◆ Your objective ◆
For this exercise, please find the lines in the entries that include the word "Given" and copy them.

Saved data entries

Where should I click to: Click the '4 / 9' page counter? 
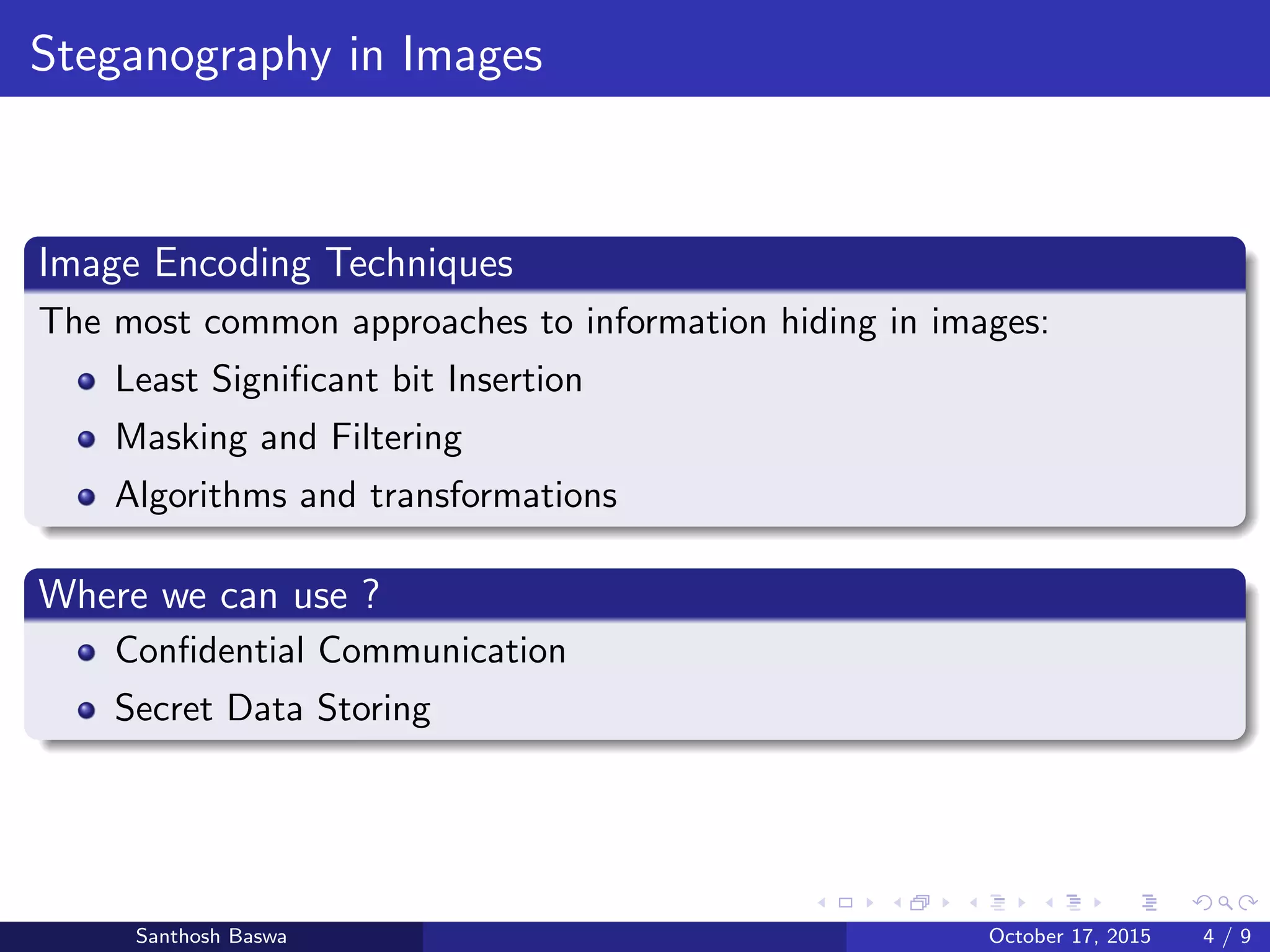tap(1226, 936)
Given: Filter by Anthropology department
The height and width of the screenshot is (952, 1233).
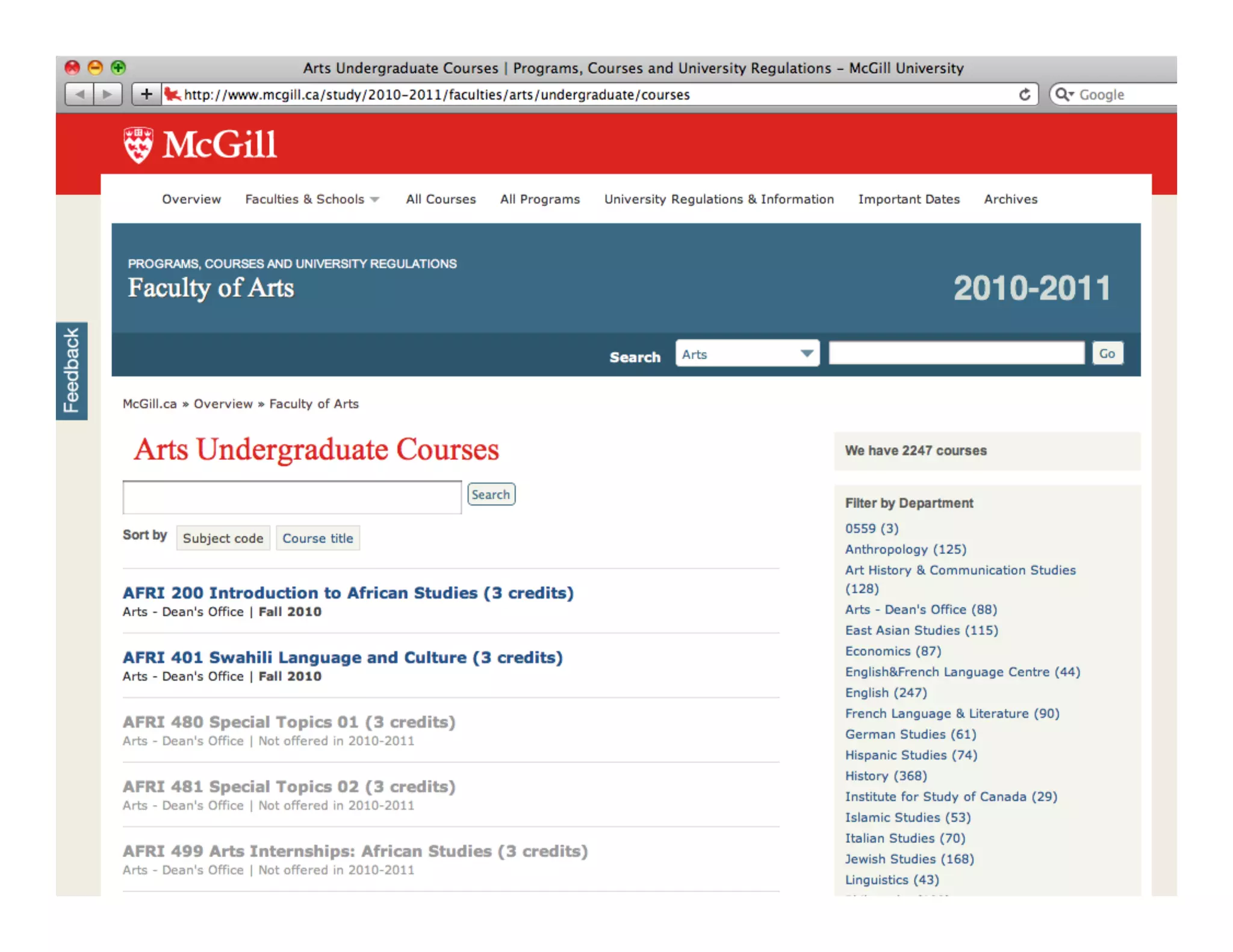Looking at the screenshot, I should tap(905, 549).
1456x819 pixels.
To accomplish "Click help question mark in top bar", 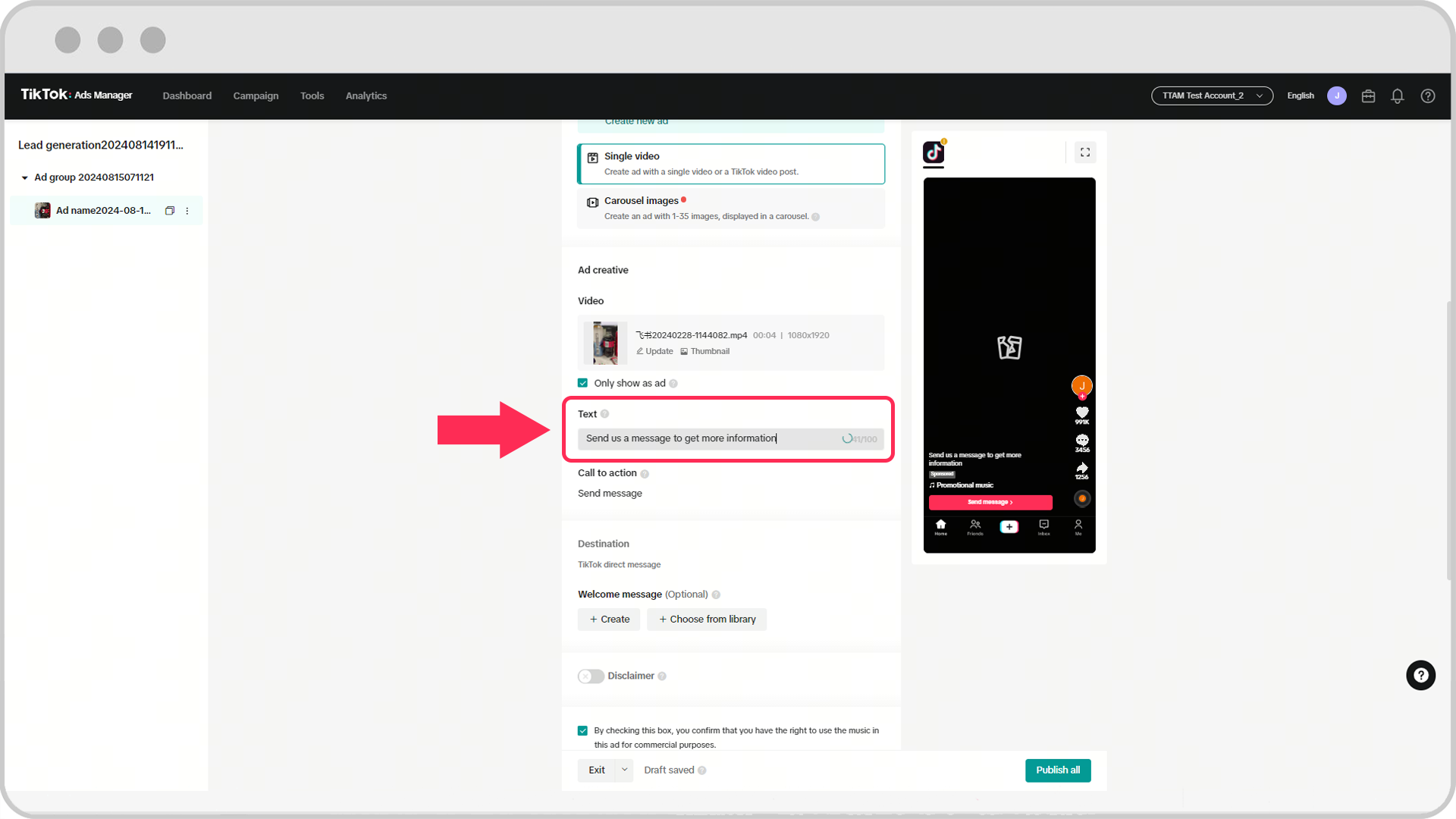I will pyautogui.click(x=1427, y=96).
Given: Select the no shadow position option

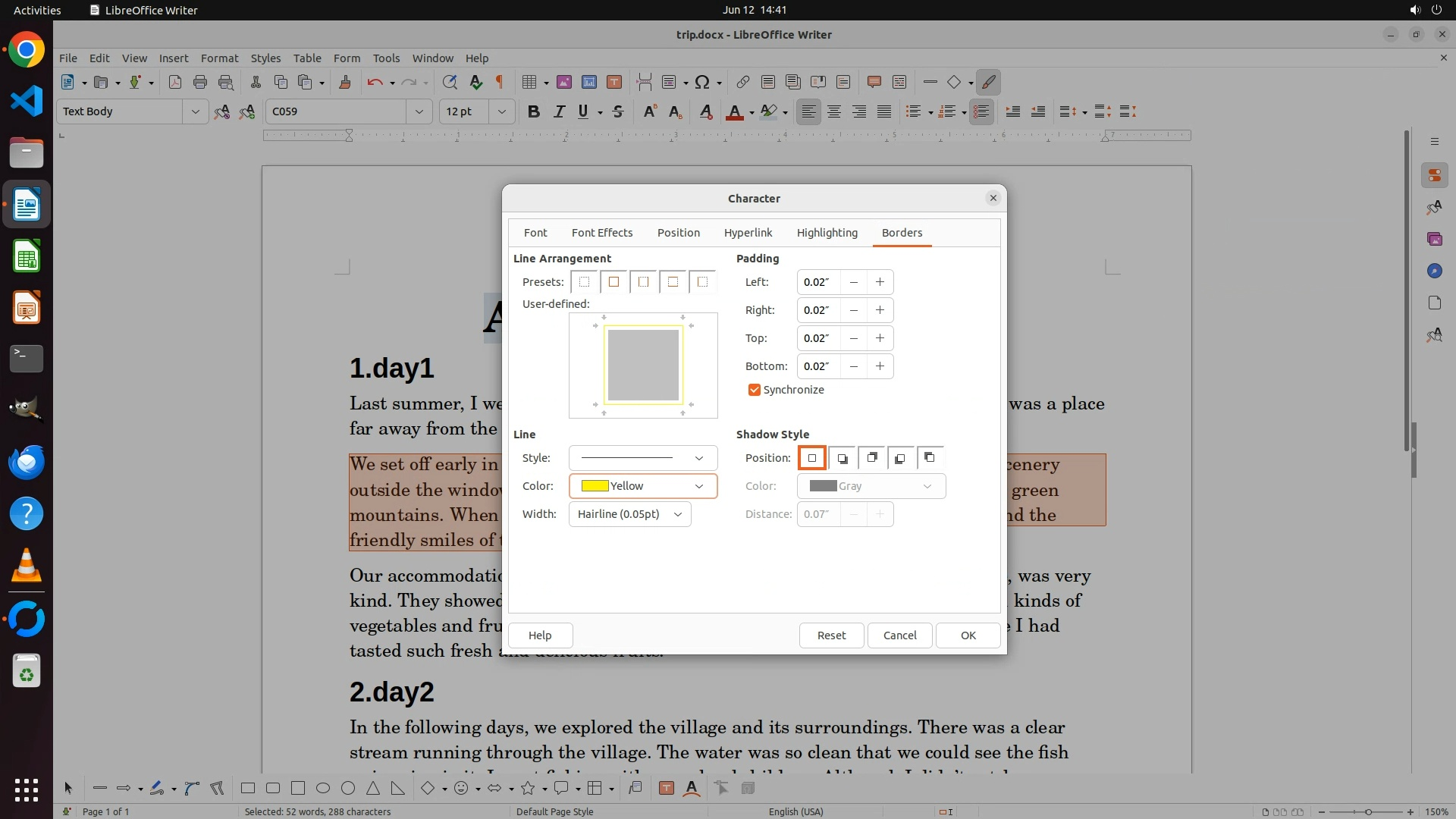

◆ The answer ◆
Given: Filter by Anthropology department
Given: Select the no shadow position option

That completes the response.